The only elected president who was the son of a president (no, the current occupier of the White House was appointed and doesn’t count), John Quincy Adams was without a doubt one of the smartest men to hold the office. He amplified his father’s dedication to honesty, fought slavery, and was a great president - who had what most every historian considers to be a failed presidency.

John Quincy Adams - 6th US PresidentIn his 54-year span of public service Adams held nearly all principle offices in the United States, with the exception of a seat on the U.S. Supreme Court, which he declined in 1811 after being ratified by the Senate. At the age of ten he was with his father in France. By the time he was 17, he spoke seven languages fluently. George Washington appointed the 24-year-old Adams as Ambassador to The Netherlands. Adams was the sole negotiator in Europe for the treaty which ended the War of 1812, as Secretary of State.

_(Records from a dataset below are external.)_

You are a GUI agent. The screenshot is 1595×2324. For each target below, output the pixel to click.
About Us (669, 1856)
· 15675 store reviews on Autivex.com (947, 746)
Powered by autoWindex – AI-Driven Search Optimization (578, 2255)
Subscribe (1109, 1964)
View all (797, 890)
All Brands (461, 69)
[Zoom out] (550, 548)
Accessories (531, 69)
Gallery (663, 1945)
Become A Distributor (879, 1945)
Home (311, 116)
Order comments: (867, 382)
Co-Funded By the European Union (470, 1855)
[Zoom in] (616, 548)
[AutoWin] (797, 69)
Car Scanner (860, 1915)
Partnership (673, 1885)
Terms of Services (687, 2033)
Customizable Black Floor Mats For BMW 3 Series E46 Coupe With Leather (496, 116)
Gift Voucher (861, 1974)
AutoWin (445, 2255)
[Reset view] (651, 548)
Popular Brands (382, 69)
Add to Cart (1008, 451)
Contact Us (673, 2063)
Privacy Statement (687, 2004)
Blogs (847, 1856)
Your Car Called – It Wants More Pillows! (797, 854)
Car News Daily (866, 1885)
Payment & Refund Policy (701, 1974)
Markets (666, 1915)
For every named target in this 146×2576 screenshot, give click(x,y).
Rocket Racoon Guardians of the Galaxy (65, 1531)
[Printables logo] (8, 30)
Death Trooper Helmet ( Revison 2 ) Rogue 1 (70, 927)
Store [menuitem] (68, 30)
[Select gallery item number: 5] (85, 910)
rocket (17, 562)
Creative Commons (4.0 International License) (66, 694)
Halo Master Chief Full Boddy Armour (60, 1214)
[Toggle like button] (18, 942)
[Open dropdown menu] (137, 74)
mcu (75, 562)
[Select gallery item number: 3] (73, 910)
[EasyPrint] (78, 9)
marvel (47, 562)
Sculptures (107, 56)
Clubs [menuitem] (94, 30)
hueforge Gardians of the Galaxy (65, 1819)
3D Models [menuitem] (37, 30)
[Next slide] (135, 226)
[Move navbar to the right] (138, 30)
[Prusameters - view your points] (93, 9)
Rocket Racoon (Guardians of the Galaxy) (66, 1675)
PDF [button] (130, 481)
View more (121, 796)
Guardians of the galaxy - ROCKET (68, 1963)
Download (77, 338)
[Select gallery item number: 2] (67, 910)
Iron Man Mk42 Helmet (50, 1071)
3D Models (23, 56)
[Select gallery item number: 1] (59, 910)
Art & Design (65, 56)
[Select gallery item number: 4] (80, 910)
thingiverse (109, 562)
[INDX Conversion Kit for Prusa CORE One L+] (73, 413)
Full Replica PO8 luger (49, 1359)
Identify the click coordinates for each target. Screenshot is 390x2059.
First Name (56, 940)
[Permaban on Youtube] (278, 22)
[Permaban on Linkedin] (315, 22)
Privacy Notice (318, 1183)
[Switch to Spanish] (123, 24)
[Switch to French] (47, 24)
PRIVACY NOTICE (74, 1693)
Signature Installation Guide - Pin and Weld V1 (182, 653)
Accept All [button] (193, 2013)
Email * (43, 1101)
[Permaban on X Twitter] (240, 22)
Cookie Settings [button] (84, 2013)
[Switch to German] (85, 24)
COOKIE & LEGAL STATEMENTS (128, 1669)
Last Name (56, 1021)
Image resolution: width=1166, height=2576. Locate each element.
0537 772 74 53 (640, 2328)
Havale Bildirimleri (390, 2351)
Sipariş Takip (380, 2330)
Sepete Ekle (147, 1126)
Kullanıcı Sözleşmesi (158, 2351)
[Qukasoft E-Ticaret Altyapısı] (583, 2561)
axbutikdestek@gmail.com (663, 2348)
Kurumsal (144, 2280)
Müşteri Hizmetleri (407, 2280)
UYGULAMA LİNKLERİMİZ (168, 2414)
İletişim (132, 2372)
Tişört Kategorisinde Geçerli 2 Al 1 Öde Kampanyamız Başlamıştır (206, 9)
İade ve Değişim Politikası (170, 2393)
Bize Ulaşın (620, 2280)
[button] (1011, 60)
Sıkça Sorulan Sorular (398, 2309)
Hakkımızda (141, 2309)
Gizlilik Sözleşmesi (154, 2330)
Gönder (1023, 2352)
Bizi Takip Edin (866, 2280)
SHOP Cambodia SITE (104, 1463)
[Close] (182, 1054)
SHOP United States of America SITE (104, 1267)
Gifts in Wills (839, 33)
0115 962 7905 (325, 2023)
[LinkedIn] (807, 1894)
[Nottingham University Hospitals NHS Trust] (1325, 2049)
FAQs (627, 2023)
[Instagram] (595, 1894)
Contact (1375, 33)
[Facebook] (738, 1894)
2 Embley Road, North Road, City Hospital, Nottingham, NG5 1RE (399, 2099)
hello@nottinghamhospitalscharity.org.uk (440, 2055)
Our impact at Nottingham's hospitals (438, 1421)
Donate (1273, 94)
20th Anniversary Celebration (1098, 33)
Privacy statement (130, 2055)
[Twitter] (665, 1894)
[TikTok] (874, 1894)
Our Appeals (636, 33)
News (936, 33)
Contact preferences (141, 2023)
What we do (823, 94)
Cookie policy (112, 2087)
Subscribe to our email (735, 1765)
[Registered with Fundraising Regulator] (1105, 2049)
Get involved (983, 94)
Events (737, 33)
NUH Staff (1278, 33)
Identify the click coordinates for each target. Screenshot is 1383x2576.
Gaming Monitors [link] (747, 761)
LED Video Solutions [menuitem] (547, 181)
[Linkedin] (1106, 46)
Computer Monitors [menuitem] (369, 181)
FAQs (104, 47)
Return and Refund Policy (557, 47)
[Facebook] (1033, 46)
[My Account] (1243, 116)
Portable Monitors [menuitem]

His election in 1824 (which his father lived to see) remains one of the most controversial. Neither Andrew Jackson nor Adams received a majority of the electoral votes, so the election was thrown to the House of Representatives. Even though Jackson had received twice the number of popular votes than Adams did, Adam’s connections, political legacy and integrity won him the race, setting the stage for what some historians still consider (amazing given today’s dirty campaigns) to be the nastiest run campaign ever - Jackson’s excoriation of Adams in 1828. It is disheartening to know that illegal tricks and slanderous writings worked with Americans then as they do today.

THE BAD

  • If integrity could be considered a bad thing, Adams suffered because of it. He kept on his cabinet openly defiant members, and members accused of crimes. Adams felt compelled to hold these men as showing how balanced his administration was, and how all men were innocent until proven guilty. The problem: such a mess of an administration failed at getting anything substantial accomplished in four years.
  • Drafted and implemented a treaty with Spain under which Florida was ceded to the U.S., and the Louisiana Purchase was recognized as stretching to the Pacific Ocean. Adams ignored the cries from natives on these lands.

THE GOOD

  • A master of diplomacy, it was Adams who drafted the Monroe doctrine of Western Hemisphere hegemony.
  • Despite his own men working against him, he managed to spread the U.S. Postal system from ocean to ocean, began the road from DC to New Orleans, kept peace and general economic prosperity throughout his administration.
  • He always argued against slavery, calling it a great moral evil. “If the Union must be disolved, then slavery, the great and foul stain upon our country, is the fault line on which it should break.” It is said that Adam’s failed domestic agenda was the last mechanism under which slavery might have peacebly been aboloished.
  • He won the House seat from the Plymouth district in Massachusetts two years after he left the White House, and served until his death, collapsing on the floor of the House from a stroke, in 1848. Most notable during that time was his success at finally defeating the Congressional prohibition against discussing slavery and anti-slavery petitions.

INTERESTING BITS

  • Ironically, it was Adams who saved Jackson from a court marshal during the war of 1812. Jackson was a mean-spirited and foul man, though a great commander, who slaughtered hundreds of innocent civilians during the war, and routinely disobeyed orders. He also supported slavery.
  • Adams was the first president to call the United States a Democracy in a public address.
  • Adams was the first president to be photographed.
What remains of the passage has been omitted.